(WORK TO COMPLETE): Reproduce each line of the material precisely.

○ ○ ○

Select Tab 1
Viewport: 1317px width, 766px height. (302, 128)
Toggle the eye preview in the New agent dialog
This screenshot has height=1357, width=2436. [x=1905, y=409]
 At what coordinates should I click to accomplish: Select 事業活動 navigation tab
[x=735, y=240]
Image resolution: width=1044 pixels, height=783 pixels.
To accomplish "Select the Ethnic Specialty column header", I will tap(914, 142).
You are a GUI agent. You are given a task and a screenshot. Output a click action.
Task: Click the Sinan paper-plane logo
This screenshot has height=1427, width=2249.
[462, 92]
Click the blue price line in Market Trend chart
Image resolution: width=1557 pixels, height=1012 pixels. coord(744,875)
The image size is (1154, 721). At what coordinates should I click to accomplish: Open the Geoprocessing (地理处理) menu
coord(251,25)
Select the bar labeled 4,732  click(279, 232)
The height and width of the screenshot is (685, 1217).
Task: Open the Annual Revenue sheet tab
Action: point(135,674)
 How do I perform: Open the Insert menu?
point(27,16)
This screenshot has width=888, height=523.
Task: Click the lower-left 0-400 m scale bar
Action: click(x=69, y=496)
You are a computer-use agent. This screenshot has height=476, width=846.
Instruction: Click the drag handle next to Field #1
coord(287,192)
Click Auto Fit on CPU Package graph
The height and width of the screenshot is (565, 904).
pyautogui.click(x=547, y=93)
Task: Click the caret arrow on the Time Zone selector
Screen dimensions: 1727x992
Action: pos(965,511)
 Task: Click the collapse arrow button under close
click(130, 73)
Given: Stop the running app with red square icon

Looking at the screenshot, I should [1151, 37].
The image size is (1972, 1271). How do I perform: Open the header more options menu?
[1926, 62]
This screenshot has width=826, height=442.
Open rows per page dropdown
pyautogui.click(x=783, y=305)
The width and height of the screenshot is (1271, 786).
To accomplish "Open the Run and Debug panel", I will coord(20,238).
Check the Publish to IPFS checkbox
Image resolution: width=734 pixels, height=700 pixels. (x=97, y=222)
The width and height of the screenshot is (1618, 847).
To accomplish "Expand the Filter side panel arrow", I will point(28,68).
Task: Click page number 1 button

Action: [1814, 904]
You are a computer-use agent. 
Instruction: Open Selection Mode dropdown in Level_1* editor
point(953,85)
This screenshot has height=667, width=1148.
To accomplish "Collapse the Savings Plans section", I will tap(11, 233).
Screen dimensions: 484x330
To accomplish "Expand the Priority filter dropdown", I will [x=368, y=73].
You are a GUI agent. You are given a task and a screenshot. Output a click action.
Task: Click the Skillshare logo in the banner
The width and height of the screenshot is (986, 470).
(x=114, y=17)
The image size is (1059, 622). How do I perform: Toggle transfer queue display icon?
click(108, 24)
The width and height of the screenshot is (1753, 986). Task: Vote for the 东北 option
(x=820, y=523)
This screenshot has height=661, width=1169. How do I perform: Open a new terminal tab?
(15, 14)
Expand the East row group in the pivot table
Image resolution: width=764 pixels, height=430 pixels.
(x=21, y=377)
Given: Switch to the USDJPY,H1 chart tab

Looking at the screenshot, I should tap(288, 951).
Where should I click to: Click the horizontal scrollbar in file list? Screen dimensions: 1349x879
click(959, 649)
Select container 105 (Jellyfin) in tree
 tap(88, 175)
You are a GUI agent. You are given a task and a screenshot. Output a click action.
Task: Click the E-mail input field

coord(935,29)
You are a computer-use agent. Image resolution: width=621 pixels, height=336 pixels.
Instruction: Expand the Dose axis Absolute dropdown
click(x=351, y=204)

○ ○ ○

(THE ANSWER):
Select Tab 1
Viewport: 1317px width, 766px height. (302, 128)
Toggle the eye preview in the New agent dialog
This screenshot has height=1357, width=2436. [x=1905, y=409]
 At what coordinates should I click to accomplish: Select 事業活動 navigation tab
[x=735, y=240]
Image resolution: width=1044 pixels, height=783 pixels.
To accomplish "Select the Ethnic Specialty column header", I will tap(914, 142).
You are a GUI agent. You are given a task and a screenshot. Output a click action.
Task: Click the Sinan paper-plane logo
This screenshot has height=1427, width=2249.
[462, 92]
Click the blue price line in Market Trend chart
Image resolution: width=1557 pixels, height=1012 pixels. coord(744,875)
The image size is (1154, 721). At what coordinates should I click to accomplish: Open the Geoprocessing (地理处理) menu
coord(251,25)
Select the bar labeled 4,732  click(279, 232)
The height and width of the screenshot is (685, 1217).
Task: Open the Annual Revenue sheet tab
Action: point(135,674)
 How do I perform: Open the Insert menu?
point(27,16)
This screenshot has width=888, height=523.
Task: Click the lower-left 0-400 m scale bar
Action: click(x=69, y=496)
You are a computer-use agent. This screenshot has height=476, width=846.
Instruction: Click the drag handle next to Field #1
coord(287,192)
Click Auto Fit on CPU Package graph
The height and width of the screenshot is (565, 904).
pyautogui.click(x=547, y=93)
Task: Click the caret arrow on the Time Zone selector
Screen dimensions: 1727x992
Action: pos(965,511)
 Task: Click the collapse arrow button under close
click(130, 73)
Given: Stop the running app with red square icon

Looking at the screenshot, I should [1151, 37].
The image size is (1972, 1271). How do I perform: Open the header more options menu?
[1926, 62]
This screenshot has width=826, height=442.
Open rows per page dropdown
pyautogui.click(x=783, y=305)
The width and height of the screenshot is (1271, 786).
To accomplish "Open the Run and Debug panel", I will coord(20,238).
Check the Publish to IPFS checkbox
Image resolution: width=734 pixels, height=700 pixels. (x=97, y=222)
The width and height of the screenshot is (1618, 847).
To accomplish "Expand the Filter side panel arrow", I will point(28,68).
Task: Click page number 1 button

Action: [1814, 904]
You are a computer-use agent. 
Instruction: Open Selection Mode dropdown in Level_1* editor
point(953,85)
This screenshot has height=667, width=1148.
To accomplish "Collapse the Savings Plans section", I will tap(11, 233).
Screen dimensions: 484x330
To accomplish "Expand the Priority filter dropdown", I will [x=368, y=73].
You are a GUI agent. You are given a task and a screenshot. Output a click action.
Task: Click the Skillshare logo in the banner
The width and height of the screenshot is (986, 470).
(x=114, y=17)
The image size is (1059, 622). How do I perform: Toggle transfer queue display icon?
click(108, 24)
The width and height of the screenshot is (1753, 986). Task: Vote for the 东北 option
(x=820, y=523)
This screenshot has height=661, width=1169. How do I perform: Open a new terminal tab?
(15, 14)
Expand the East row group in the pivot table
Image resolution: width=764 pixels, height=430 pixels.
(x=21, y=377)
Given: Switch to the USDJPY,H1 chart tab

Looking at the screenshot, I should tap(288, 951).
Where should I click to: Click the horizontal scrollbar in file list? Screen dimensions: 1349x879
click(959, 649)
Select container 105 (Jellyfin) in tree
 tap(88, 175)
You are a GUI agent. You are given a task and a screenshot. Output a click action.
Task: Click the E-mail input field

coord(935,29)
You are a computer-use agent. Image resolution: width=621 pixels, height=336 pixels.
Instruction: Expand the Dose axis Absolute dropdown
click(x=351, y=204)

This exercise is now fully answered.